[Stored data entries]
┄┄┄┄┄┄┄┄┄┄

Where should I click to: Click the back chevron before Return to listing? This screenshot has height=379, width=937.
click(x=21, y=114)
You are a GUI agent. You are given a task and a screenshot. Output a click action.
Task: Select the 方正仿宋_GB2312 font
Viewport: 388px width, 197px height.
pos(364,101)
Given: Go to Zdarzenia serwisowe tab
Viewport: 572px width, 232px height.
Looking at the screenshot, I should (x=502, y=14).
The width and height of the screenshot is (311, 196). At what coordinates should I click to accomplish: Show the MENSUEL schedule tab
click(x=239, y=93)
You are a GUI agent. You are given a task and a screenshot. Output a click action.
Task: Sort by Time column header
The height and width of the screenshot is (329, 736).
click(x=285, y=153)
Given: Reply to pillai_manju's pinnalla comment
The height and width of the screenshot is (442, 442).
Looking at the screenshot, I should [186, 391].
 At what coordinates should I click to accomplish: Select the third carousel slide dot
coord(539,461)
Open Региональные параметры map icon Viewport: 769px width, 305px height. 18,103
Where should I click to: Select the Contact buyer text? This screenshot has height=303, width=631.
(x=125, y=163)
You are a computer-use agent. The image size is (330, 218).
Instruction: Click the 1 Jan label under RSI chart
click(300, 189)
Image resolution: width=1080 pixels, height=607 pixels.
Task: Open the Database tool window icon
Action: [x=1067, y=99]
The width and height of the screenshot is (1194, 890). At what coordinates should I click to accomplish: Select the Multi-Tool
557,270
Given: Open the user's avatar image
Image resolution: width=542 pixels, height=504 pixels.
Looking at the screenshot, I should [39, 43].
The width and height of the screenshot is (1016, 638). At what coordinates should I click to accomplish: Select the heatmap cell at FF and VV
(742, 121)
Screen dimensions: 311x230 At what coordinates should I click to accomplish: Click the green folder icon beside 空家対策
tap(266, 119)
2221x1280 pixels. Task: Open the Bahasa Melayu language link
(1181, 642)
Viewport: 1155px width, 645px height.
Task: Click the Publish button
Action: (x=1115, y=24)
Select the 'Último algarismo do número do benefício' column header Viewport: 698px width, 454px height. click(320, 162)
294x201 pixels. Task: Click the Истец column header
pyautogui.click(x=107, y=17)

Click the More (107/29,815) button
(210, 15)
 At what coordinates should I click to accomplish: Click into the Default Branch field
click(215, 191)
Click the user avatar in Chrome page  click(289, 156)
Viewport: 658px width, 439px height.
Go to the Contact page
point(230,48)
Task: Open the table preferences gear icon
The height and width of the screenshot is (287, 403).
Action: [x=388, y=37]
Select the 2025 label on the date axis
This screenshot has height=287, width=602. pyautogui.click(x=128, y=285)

┄┄┄┄┄┄┄┄┄┄

AIM OF THE TASK:
Reproduce every line of the listing above verbatim, preserving its original order.

THE RESULT:
Where should I click to: Click the back chevron before Return to listing? This screenshot has height=379, width=937.
click(x=21, y=114)
You are a GUI agent. You are given a task and a screenshot. Output a click action.
Task: Select the 方正仿宋_GB2312 font
Viewport: 388px width, 197px height.
pos(364,101)
Given: Go to Zdarzenia serwisowe tab
Viewport: 572px width, 232px height.
Looking at the screenshot, I should (x=502, y=14).
The width and height of the screenshot is (311, 196). At what coordinates should I click to accomplish: Show the MENSUEL schedule tab
click(x=239, y=93)
You are a GUI agent. You are given a task and a screenshot. Output a click action.
Task: Sort by Time column header
The height and width of the screenshot is (329, 736).
click(x=285, y=153)
Given: Reply to pillai_manju's pinnalla comment
The height and width of the screenshot is (442, 442).
Looking at the screenshot, I should [186, 391].
 At what coordinates should I click to accomplish: Select the third carousel slide dot
coord(539,461)
Open Региональные параметры map icon Viewport: 769px width, 305px height. 18,103
Where should I click to: Select the Contact buyer text? This screenshot has height=303, width=631.
(x=125, y=163)
You are a computer-use agent. The image size is (330, 218).
Instruction: Click the 1 Jan label under RSI chart
click(300, 189)
Image resolution: width=1080 pixels, height=607 pixels.
Task: Open the Database tool window icon
Action: [x=1067, y=99]
The width and height of the screenshot is (1194, 890). At what coordinates should I click to accomplish: Select the Multi-Tool
557,270
Given: Open the user's avatar image
Image resolution: width=542 pixels, height=504 pixels.
Looking at the screenshot, I should [39, 43].
The width and height of the screenshot is (1016, 638). At what coordinates should I click to accomplish: Select the heatmap cell at FF and VV
(742, 121)
Screen dimensions: 311x230 At what coordinates should I click to accomplish: Click the green folder icon beside 空家対策
tap(266, 119)
2221x1280 pixels. Task: Open the Bahasa Melayu language link
(1181, 642)
Viewport: 1155px width, 645px height.
Task: Click the Publish button
Action: (x=1115, y=24)
Select the 'Último algarismo do número do benefício' column header Viewport: 698px width, 454px height. click(320, 162)
294x201 pixels. Task: Click the Истец column header
pyautogui.click(x=107, y=17)

Click the More (107/29,815) button
(210, 15)
 At what coordinates should I click to accomplish: Click into the Default Branch field
click(215, 191)
Click the user avatar in Chrome page  click(289, 156)
Viewport: 658px width, 439px height.
Go to the Contact page
point(230,48)
Task: Open the table preferences gear icon
The height and width of the screenshot is (287, 403).
Action: [x=388, y=37]
Select the 2025 label on the date axis
This screenshot has height=287, width=602. pyautogui.click(x=128, y=285)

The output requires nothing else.